Na ja, ich bin kein Deutscher und seit 5 jahren in Deutschland. Im vergleich zu Deutschen ist meine Resultat vielleicht akzeptabel.  :Wink: 

----------

## pablo_supertux

 *Tenobok wrote:*   

> 16 Punkte, damit bin ich eigentlich zufrieden. Manche Fragen waren echt für den Arsch, aber vieles davon sollte schon zur Allgemeinbildung gehören.
> 
> 

 

eher  die wenigsten Fragen, wuerde ich sagen. Ich empfand, dass es zu vielen Fragen zur Politik gab, und das ist so eine Sache, da muss man kein Auslaender seim, um bei solcen Fragen keinen Plan zu haben. Ich wuesste selbst nicht, was ich antworten wuerde, wenn die selben Fragen im Bezug auf meine Heimat (Ecuador) gestellt waeren. Ich meine, ich interessiere mich so gut wie kein bisschen fuer Politik, und dich kenne so gut wie gar nichts was Politik anbetrifft, ich kenne kaum die von meiner Heimat noch die Deutsche.

In meiner Schule hatte ich zwar  viel Unterricht auf Deustch aber das meiste war ja DAF (Deustch als Fremdsprache) und dort lernt man solche Sachen nicht. Ich habe in meiner Schule kaum etwas ueber die deutsche Politik gelernt, und selbst als ich in die reine deustche Klasse uebergewechselt bin (ich war ja in einer  deutschen Schule) haben wir  nie etwas davon gelernt.

Die Fragen sind wirklich sehr  dumm gestellt, es gibt Fragen, die meiner Meinung nach nichts mit "Deutscher sein" zu tun haben, wie die Frage nach dem deustchen Maler   :Mad: 

----------

## LL0rd

 *pablo_supertux wrote:*   

> 
> 
> Ich meine, ich interessiere mich so gut wie kein bisschen fuer Politik, und dich kenne so gut wie gar nichts was Politik anbetrifft, ich kenne kaum die von meiner Heimat noch die Deutsche.
> 
> ...
> ...

 

Herzlich willkommen in Deutschland! Wie du selbst gemerkt hast, hat kaum eine Bezeichnung mit dem eigentlichen Thema zutun, wie du es ja schon selbst gemerkt hast.
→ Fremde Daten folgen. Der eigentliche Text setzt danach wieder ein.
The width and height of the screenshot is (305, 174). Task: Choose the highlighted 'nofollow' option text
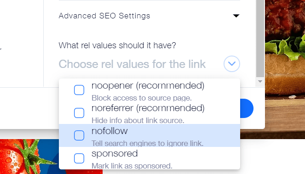109,131
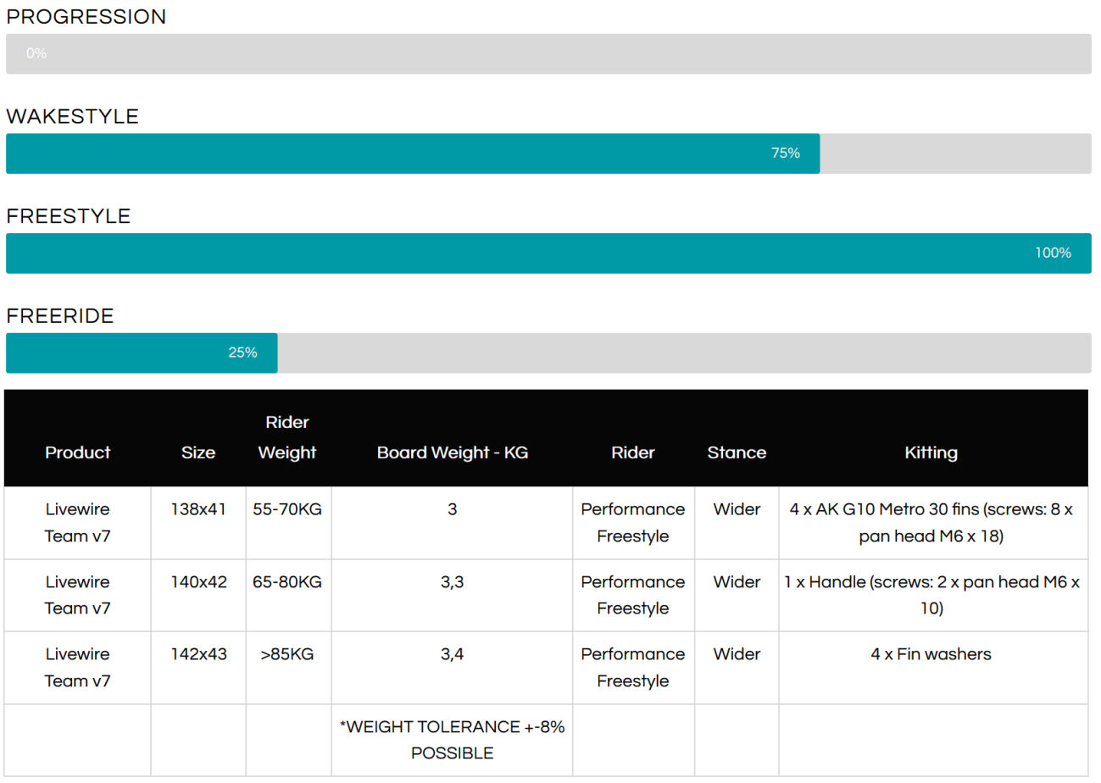Click the 1 x Handle kitting cell

[931, 595]
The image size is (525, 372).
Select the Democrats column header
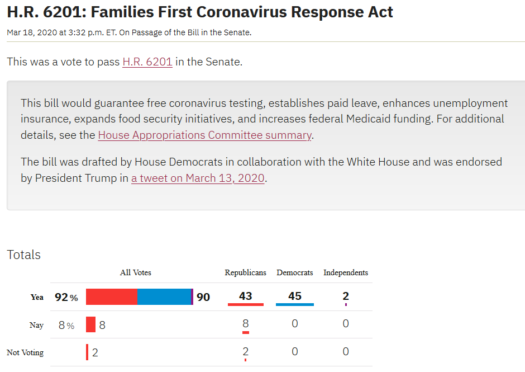295,273
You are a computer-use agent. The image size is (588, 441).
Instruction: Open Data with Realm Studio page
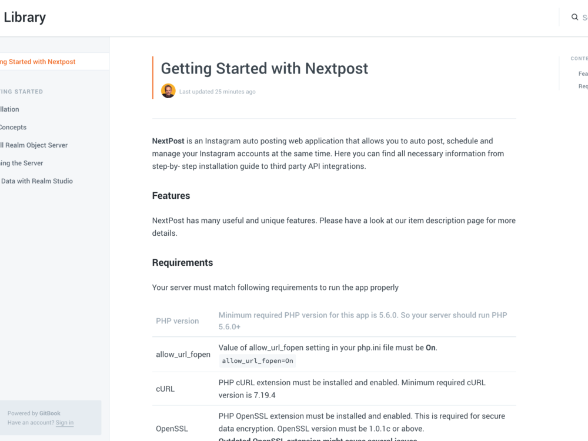36,181
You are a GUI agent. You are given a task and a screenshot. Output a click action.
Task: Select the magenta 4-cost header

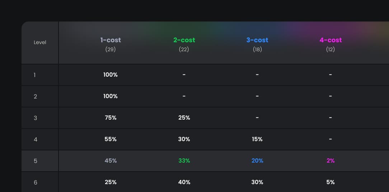tap(331, 40)
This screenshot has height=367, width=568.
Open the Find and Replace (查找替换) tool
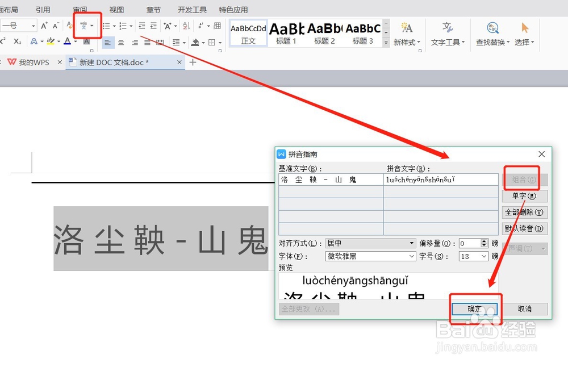[492, 27]
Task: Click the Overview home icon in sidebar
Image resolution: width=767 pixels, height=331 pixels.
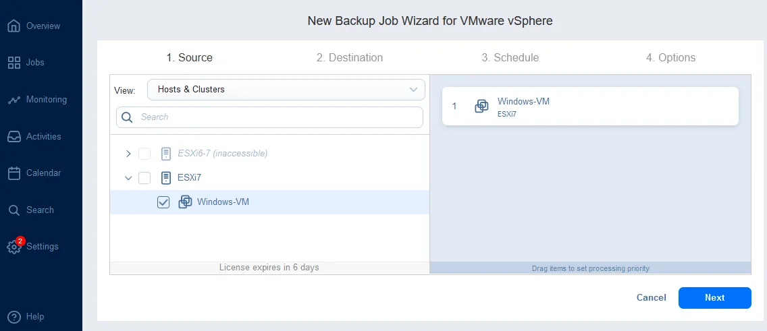Action: pos(14,26)
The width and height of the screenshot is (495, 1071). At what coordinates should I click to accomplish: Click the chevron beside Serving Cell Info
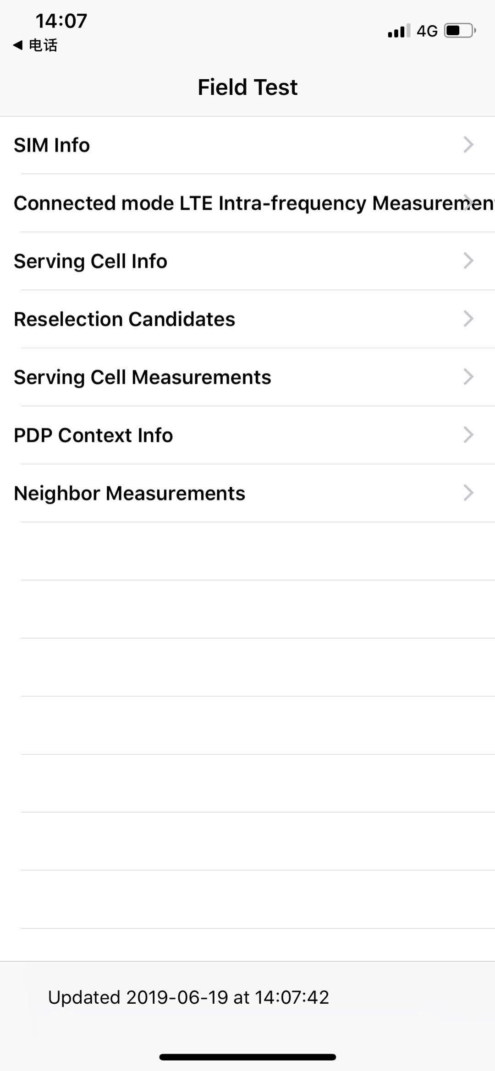pyautogui.click(x=468, y=261)
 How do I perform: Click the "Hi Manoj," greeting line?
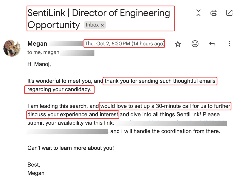[39, 64]
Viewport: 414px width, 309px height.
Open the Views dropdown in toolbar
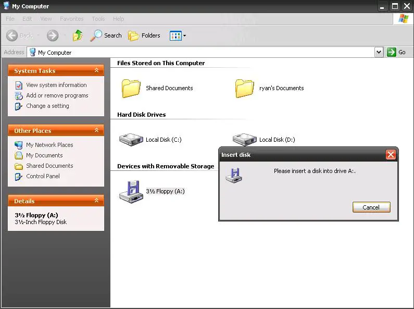click(178, 35)
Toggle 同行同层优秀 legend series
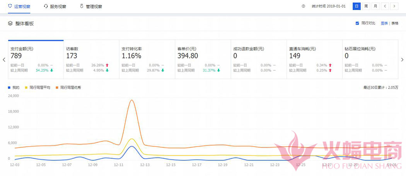Viewport: 406px width, 176px height. 68,88
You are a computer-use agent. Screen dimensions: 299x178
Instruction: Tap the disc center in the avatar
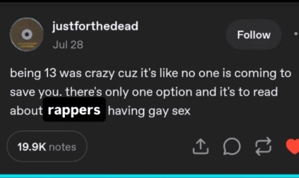tap(27, 34)
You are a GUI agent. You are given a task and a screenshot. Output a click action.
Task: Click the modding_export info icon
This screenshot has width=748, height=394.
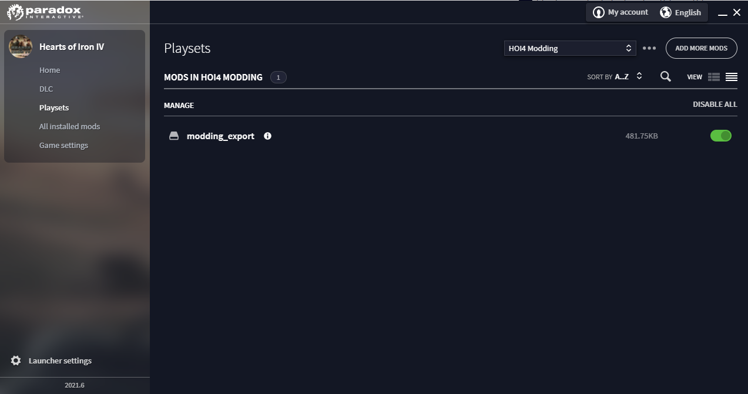pos(268,136)
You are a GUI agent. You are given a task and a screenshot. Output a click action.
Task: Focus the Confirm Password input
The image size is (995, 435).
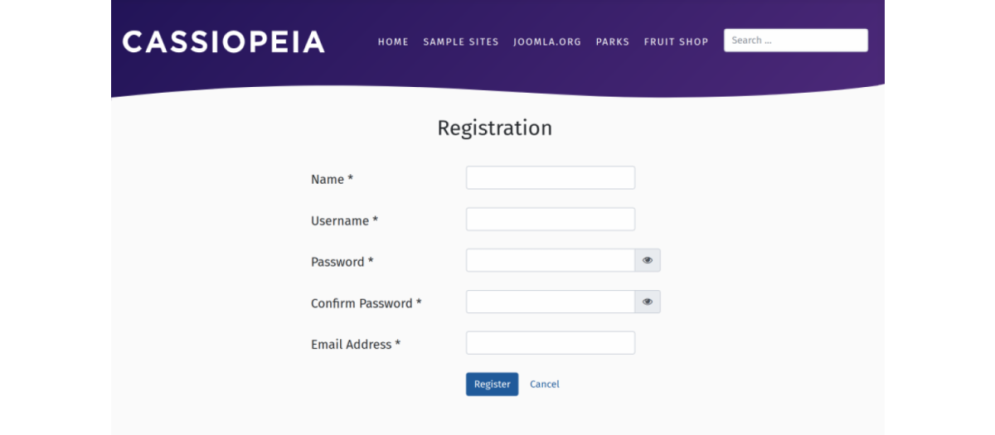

Nehmen wir mal die Ökosteuer. Drei mal darfst du Raten, wofür die Steuergelder nicht verwendet werden!

Die GEZ will ab anfang 2007 Kohle für Internettaugliche PCs haben, weil man damit ja auch öffentlich rechtliche Sender empfangen kann.
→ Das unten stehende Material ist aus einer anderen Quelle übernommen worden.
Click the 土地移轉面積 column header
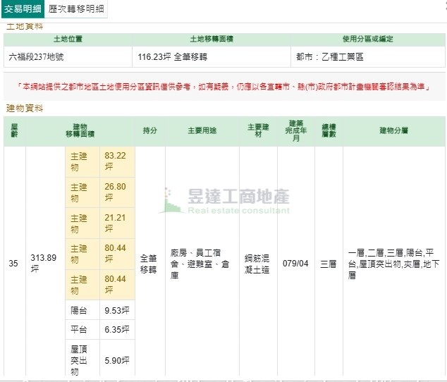 (x=212, y=39)
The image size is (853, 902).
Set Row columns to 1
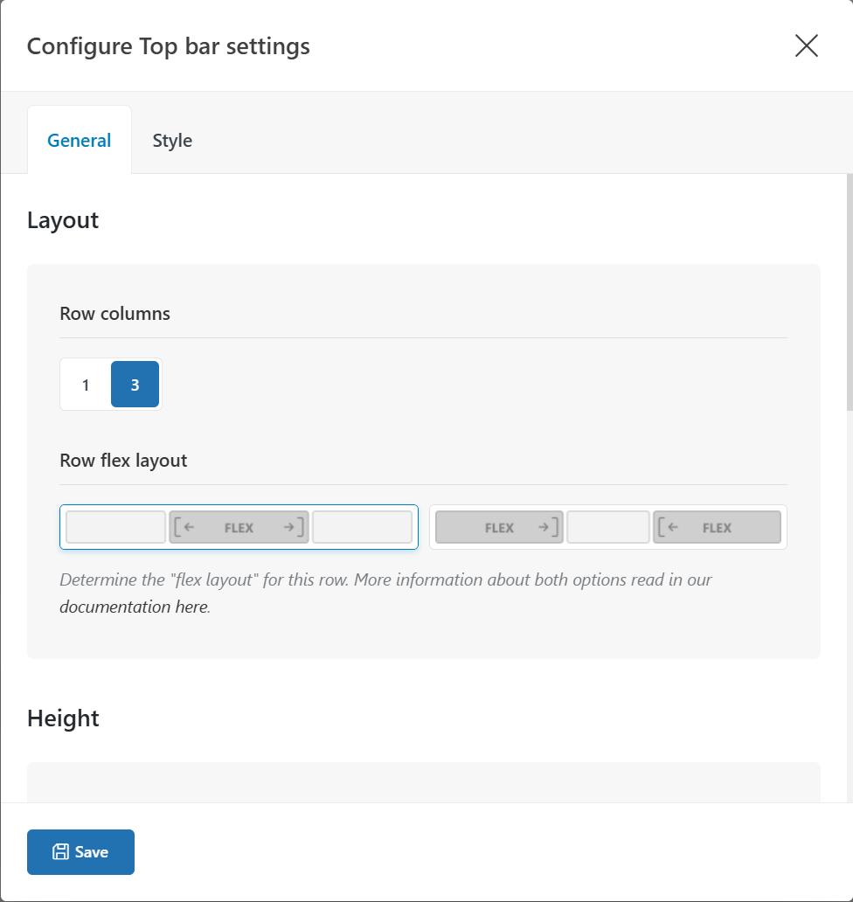point(86,385)
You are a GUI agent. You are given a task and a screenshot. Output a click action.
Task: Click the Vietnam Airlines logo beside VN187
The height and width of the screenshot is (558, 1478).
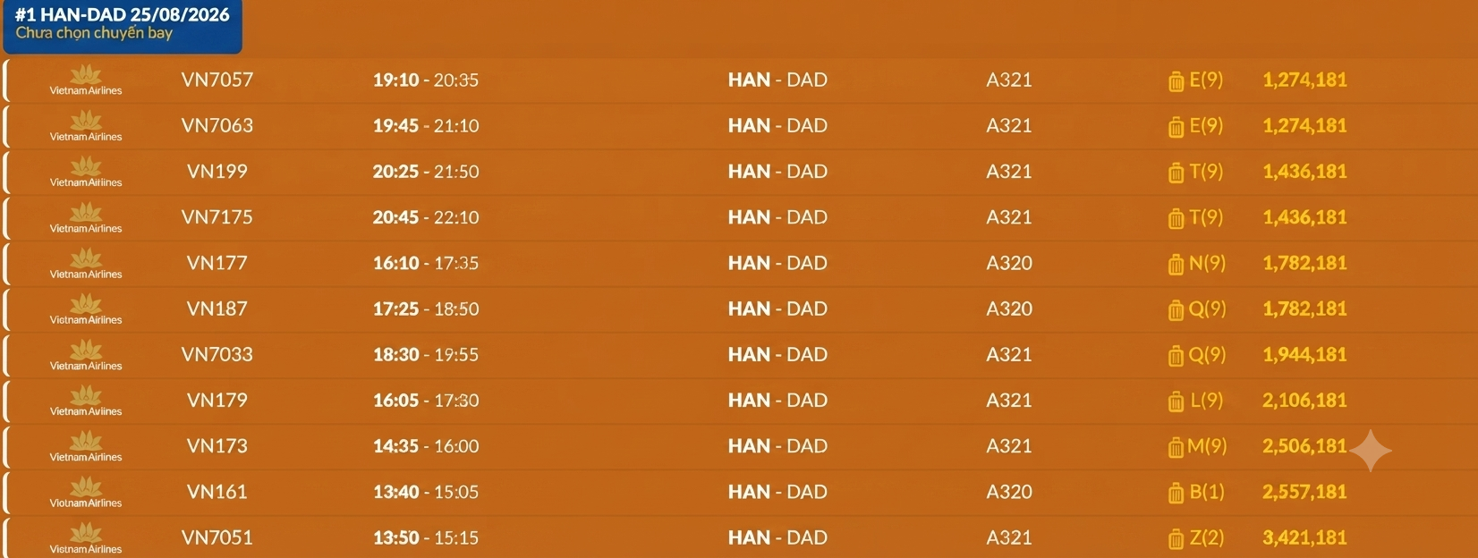click(86, 309)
 *http://german-bash.org/32327 wrote:*   

>  <AndrewPoison> Die GEZ schlägt einmal mehr mit ihrer "Logik" zu. Ich soll also Gebühren dafür zahlen, dass ich ein Internetfähiges Gerät besitze, auch wenn ich gar keinen Internetanschluss habe.  
> 
> <AndrewPoison> Tja, dann werde ich mal ganz schnell Kindergeld beantragen. Ich habe zwar noch keine Kinder aber das Gerät ist vorhanden.  

 

Ich könnte so den ganzen Tag weitermachen!

----------

## hans0r

 *rc wrote:*   

> Moin,
> 
> naja, umziehen müsste ich laut dem Ergebniss nicht. 
> 
> Den Sinn bzw. Unsinn solcher Test's mal komplett ausseracht gelassen.
> ...

 

http://quiz-em-all.com/quizzes/1-computer-game-quiz/

----------

## pablo_supertux

 *LL0rd wrote:*   

> 
> 
> Herzlich willkommen in Deutschland!

 

wie nett von dir, danke schön   :Wink:  aber es kommt leider ein wenig zu spät, denn ich bin hier schon seit 2002  :Smile: 

----------

## Tenobok

 *pablo_supertux wrote:*   

> 
> 
> eher  die wenigsten Fragen, wuerde ich sagen. Ich empfand, dass es zu vielen Fragen zur Politik gab, und das ist so eine Sache, da muss man kein Auslaender seim, um bei solcen Fragen keinen Plan zu haben. Ich wuesste selbst nicht, was ich antworten wuerde, wenn die selben Fragen im Bezug auf meine Heimat (Ecuador) gestellt waeren. Ich meine, ich interessiere mich so gut wie kein bisschen fuer Politik, und dich kenne so gut wie gar nichts was Politik anbetrifft, ich kenne kaum die von meiner Heimat noch die Deutsche.
> 
> 

 

Okay, die Frage nach den Parteien ist zum Beispiel ziemlich daneben. 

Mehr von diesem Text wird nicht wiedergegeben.